[Records from a data source]
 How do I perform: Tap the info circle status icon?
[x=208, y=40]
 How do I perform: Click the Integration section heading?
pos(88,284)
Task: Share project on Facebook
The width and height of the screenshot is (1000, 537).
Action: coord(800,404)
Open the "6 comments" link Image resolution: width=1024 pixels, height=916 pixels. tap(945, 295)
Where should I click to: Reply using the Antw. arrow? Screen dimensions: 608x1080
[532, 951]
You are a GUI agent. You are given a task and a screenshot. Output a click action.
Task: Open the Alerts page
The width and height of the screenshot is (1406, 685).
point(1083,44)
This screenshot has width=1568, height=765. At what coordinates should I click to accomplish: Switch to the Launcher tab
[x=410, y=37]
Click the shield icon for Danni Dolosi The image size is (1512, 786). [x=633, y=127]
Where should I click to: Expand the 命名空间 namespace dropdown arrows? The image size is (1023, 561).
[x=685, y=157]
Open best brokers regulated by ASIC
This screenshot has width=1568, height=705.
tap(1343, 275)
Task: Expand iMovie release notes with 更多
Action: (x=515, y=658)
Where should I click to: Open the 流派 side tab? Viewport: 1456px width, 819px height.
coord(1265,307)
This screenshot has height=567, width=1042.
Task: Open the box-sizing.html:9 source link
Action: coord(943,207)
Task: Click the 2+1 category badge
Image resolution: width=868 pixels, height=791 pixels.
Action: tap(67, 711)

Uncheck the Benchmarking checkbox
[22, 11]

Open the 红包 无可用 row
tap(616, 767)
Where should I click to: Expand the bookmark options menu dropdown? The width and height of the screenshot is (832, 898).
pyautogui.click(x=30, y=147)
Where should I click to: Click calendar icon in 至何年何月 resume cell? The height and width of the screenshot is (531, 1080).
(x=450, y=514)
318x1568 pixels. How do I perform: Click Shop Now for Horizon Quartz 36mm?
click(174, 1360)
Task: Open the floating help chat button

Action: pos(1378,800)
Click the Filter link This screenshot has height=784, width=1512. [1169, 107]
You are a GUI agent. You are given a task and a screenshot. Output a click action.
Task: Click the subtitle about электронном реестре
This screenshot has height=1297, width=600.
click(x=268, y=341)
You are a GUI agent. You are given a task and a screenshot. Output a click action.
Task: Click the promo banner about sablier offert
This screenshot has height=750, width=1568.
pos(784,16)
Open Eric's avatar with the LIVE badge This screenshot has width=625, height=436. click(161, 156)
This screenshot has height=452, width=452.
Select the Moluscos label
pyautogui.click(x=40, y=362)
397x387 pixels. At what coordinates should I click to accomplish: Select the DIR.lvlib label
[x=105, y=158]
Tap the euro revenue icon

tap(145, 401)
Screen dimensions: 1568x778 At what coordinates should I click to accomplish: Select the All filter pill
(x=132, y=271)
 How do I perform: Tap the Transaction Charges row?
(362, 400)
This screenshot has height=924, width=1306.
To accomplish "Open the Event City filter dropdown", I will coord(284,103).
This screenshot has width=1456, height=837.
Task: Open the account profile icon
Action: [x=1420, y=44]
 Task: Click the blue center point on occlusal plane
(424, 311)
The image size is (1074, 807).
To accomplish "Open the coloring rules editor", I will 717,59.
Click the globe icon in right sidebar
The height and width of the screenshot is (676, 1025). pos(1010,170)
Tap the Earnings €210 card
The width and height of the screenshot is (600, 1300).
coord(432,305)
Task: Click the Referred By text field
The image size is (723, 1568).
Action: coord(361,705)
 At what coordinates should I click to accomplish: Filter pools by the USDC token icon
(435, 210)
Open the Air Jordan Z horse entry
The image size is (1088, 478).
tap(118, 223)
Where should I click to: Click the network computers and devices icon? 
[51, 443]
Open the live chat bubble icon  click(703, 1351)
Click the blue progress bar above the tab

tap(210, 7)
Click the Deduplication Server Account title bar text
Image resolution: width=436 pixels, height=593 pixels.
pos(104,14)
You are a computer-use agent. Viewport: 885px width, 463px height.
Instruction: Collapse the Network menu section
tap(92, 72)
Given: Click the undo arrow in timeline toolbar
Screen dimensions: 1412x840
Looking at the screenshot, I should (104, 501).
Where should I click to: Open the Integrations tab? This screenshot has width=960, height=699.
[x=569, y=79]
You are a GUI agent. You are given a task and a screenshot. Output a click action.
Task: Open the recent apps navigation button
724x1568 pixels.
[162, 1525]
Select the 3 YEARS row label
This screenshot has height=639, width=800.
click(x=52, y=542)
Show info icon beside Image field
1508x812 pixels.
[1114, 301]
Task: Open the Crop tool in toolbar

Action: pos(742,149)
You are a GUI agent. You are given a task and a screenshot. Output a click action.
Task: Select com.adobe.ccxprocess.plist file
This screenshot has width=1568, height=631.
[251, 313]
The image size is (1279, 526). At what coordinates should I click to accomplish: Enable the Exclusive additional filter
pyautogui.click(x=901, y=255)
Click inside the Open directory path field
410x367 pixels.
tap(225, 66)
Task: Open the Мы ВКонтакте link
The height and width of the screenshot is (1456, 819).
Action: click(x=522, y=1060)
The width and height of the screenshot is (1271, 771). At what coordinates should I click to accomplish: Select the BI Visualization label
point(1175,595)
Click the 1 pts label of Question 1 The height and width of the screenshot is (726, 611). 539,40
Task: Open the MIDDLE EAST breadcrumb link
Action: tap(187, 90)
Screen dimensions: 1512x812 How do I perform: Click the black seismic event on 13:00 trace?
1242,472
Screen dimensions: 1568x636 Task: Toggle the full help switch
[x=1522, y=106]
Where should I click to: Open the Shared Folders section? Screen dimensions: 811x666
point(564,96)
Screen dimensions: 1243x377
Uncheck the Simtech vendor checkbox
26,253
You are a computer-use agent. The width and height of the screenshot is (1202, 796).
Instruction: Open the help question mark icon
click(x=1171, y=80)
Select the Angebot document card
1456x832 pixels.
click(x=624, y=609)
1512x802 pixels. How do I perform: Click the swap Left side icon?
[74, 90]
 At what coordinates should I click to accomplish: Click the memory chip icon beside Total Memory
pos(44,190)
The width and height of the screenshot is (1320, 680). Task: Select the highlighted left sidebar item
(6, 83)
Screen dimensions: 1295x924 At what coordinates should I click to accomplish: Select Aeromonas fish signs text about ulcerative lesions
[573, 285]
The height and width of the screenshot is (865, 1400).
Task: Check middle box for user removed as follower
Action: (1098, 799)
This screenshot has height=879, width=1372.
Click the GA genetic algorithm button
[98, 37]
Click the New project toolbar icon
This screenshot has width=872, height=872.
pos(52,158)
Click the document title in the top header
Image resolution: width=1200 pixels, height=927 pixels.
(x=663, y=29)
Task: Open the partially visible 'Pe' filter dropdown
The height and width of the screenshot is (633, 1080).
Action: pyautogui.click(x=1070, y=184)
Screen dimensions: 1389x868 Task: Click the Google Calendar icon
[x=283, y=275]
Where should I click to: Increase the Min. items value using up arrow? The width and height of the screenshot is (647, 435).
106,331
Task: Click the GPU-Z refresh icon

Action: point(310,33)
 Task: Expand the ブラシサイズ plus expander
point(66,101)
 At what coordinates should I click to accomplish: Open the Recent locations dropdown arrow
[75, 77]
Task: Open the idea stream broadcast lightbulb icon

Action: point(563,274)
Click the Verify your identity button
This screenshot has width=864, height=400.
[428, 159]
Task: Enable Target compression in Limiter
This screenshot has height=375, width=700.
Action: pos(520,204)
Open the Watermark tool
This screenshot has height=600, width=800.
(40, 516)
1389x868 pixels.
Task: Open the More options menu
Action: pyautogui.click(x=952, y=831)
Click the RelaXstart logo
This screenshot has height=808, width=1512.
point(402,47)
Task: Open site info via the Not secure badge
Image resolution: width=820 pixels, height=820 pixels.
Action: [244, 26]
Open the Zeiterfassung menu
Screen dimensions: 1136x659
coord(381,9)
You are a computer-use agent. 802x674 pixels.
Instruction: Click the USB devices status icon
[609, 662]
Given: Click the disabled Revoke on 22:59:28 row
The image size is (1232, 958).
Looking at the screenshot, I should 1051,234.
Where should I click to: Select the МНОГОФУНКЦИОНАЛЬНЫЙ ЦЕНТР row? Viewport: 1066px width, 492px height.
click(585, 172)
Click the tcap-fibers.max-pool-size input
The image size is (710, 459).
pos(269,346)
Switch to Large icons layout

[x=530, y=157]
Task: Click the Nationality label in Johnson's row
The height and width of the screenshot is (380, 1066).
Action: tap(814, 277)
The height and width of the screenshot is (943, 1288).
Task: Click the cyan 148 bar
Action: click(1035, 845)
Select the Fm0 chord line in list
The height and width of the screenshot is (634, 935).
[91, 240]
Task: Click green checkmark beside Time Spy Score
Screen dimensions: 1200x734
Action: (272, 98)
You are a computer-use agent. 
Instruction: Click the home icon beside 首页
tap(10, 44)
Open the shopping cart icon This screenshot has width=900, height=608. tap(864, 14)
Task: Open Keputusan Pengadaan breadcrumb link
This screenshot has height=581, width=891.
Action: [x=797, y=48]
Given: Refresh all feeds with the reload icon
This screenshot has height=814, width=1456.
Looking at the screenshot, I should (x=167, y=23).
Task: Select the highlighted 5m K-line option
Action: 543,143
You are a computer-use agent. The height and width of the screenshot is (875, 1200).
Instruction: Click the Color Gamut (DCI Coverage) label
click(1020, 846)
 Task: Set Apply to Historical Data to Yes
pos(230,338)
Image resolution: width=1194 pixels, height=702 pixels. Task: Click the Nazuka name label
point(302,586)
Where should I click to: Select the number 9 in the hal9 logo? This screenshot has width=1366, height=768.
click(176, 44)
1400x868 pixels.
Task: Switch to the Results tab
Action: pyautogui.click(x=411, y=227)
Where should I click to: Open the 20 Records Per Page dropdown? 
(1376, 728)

Task to carry out
Can you rewrite everything from the line containing "Where should I click to: Open the 20" down to the end of the listing, substituting "menu" for "dropdown" and leaving all else unchanged?

The output
Where should I click to: Open the 20 Records Per Page menu? 
(1376, 728)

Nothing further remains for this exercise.